Qu’aimeriez-vous continuer à développer dans votre pratique du recrutement ?

M. C. Je continue de travailler sur une problématique qui m’est chère et que je formulerais ainsi : « comment évaluer de la manière la plus fiable possible les profils candidats, tout en leur assurant une expérience positive de recrutement ? »

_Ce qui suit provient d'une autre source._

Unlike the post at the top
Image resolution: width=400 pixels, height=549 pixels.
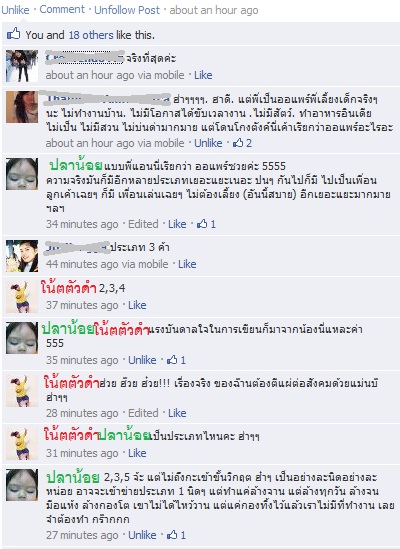click(15, 10)
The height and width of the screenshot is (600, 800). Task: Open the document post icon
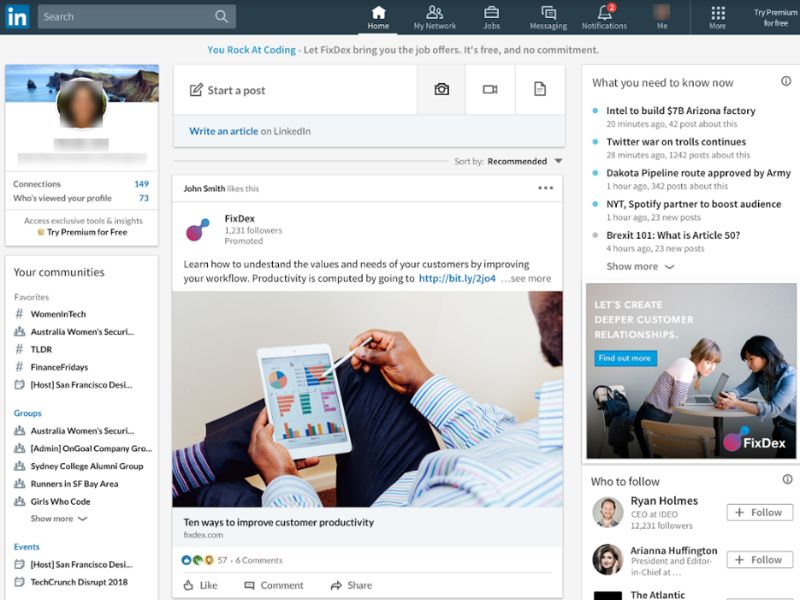tap(537, 89)
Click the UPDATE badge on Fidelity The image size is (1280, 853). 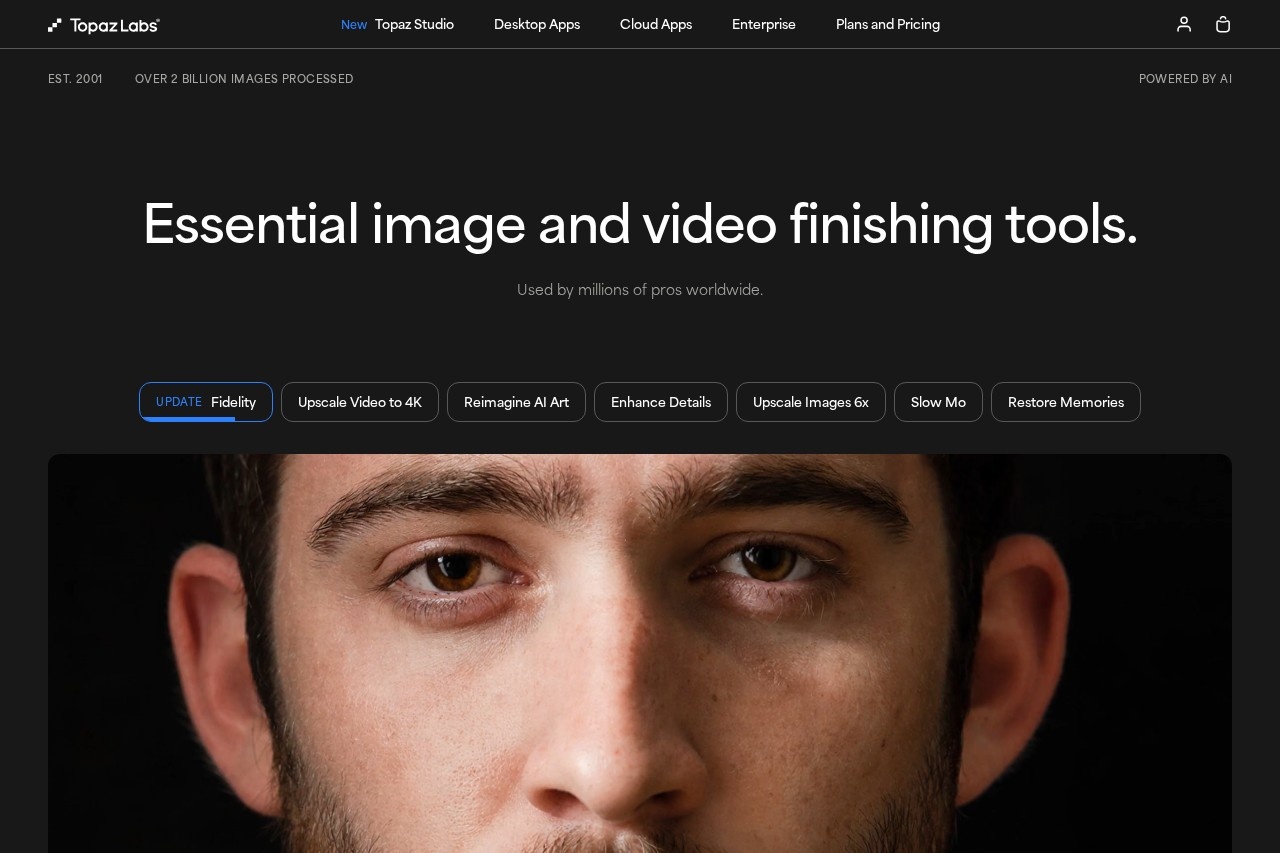(x=179, y=402)
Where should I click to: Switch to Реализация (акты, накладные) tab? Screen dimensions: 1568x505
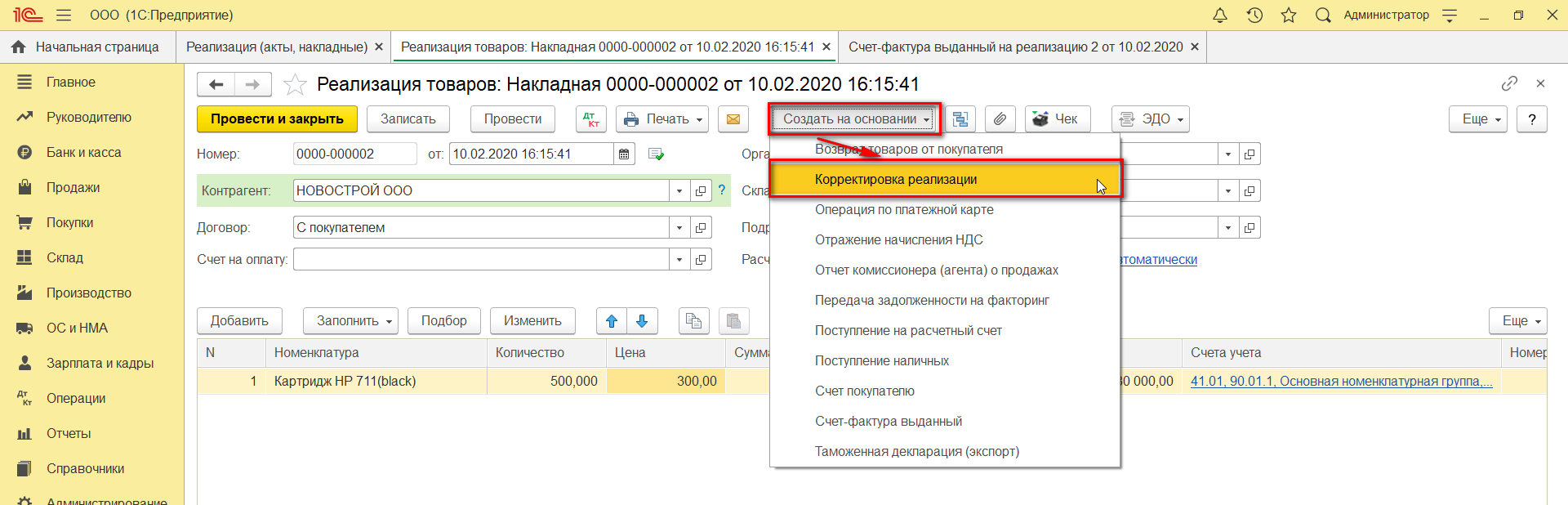click(276, 47)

Nous avons un véritable enjeu, en tant que recruteurs en lien avec les managers, de sortir du copier-coller d’expérience, ou d’expériences similaires, tout simplement parce que « c’est plus rassurant d’avoir quelqu’un qui a déjà occupé le poste ailleurs ». Je suis convaincue que nous avons tous à gagner en donnant leur chance à des profils dont les parcours sont peut-être moins linéaires, mais dont l’ensemble des compétences acquises conviendrait tout autant. Cela nécessite bien entendu d’aller plus en profondeur dans la compréhension des compétences et des comportements attendus pour le poste concerné, mais aussi dans l’évaluation des compétences et des comportements des candidats.

Cette prise en considération de la spécificité de chaque profil améliore l’expérience candidat et illustre le soin qu’a l’institution, ou l’employeur, de s’outiller pour offrir des parcours professionnels de qualité dans la durée.

Les candidats expriment également, parmi leurs attentes, l’envie d'apprendre sur eux-mêmes au cours du processus de recrutement. Il me semble que la mise en place d’un processus qualitatif de bout en bout mènerait tout le monde vers le haut. En travaillant côté RH sur la précision des questions posées, les candidats sont amenés à produire des éléments de réponses « nouveaux », plus riches, qui sortent des réponses convenues et mettent en valeur les compétences des candidats. Et en leur faisant un feed-back factuel, y compris si elles ne sont pas retenues, les personnes ont les moyens de progresser dans leur démarche candidat.

Et comme l’une des contraintes majeures dans le recrutement, c’est le temps, nous sommes en train de réfléchir à la constitution d’une bibliothèque de questions par compétence, et par niveau attendu dans cette compétence. Pour être très concrète, je prends par exemple un poste de chef de projet à pourvoir. Quelle que soit sa coloration, nous allons rechercher globalement un socle similaire de compétences. L’idée serait de venir puiser dans cette bibliothèque des questions ayant déjà produit des effets positifs sur l’évaluation des profils par rapport au niveau de comportement attendu. Nous gagnerions à la fois en précision et en réactivité dans les processus de recrutement.

Merci beaucoup, Marion Chevallier, pour cet échange.